§ Input
_____
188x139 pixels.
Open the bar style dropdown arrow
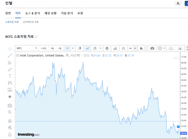click(x=100, y=48)
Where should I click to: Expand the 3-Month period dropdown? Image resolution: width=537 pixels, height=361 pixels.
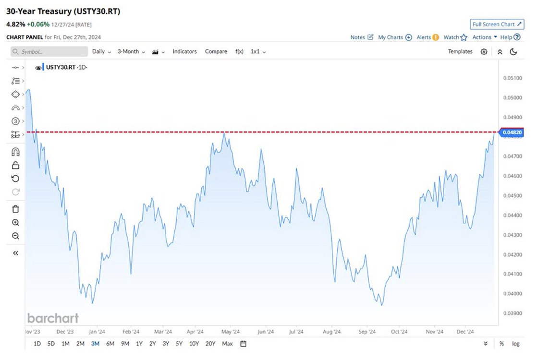click(131, 51)
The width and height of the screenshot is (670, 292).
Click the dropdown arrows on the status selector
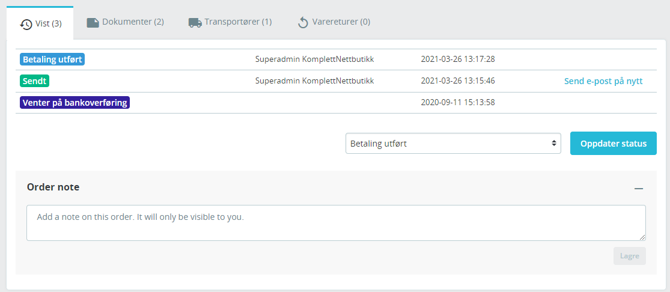pyautogui.click(x=554, y=143)
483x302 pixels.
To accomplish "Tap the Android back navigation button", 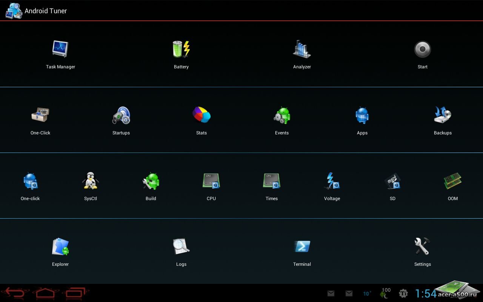I will 15,293.
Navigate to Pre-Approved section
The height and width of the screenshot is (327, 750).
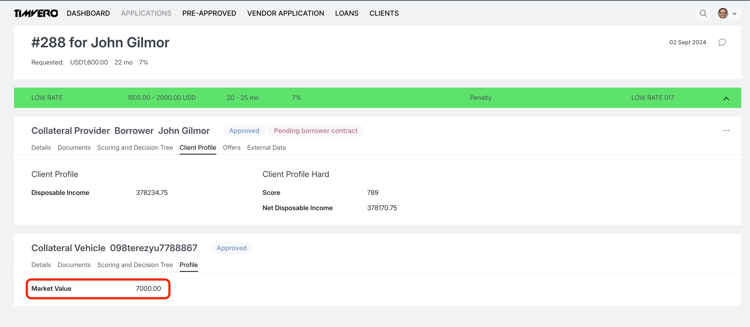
_____
§ Exercise prompt
Some lines in the data above hold the string "screenshot". Find and copy each of them.

§ Written answer
The width and height of the screenshot is (670, 292).
The height and width of the screenshot is (327, 750).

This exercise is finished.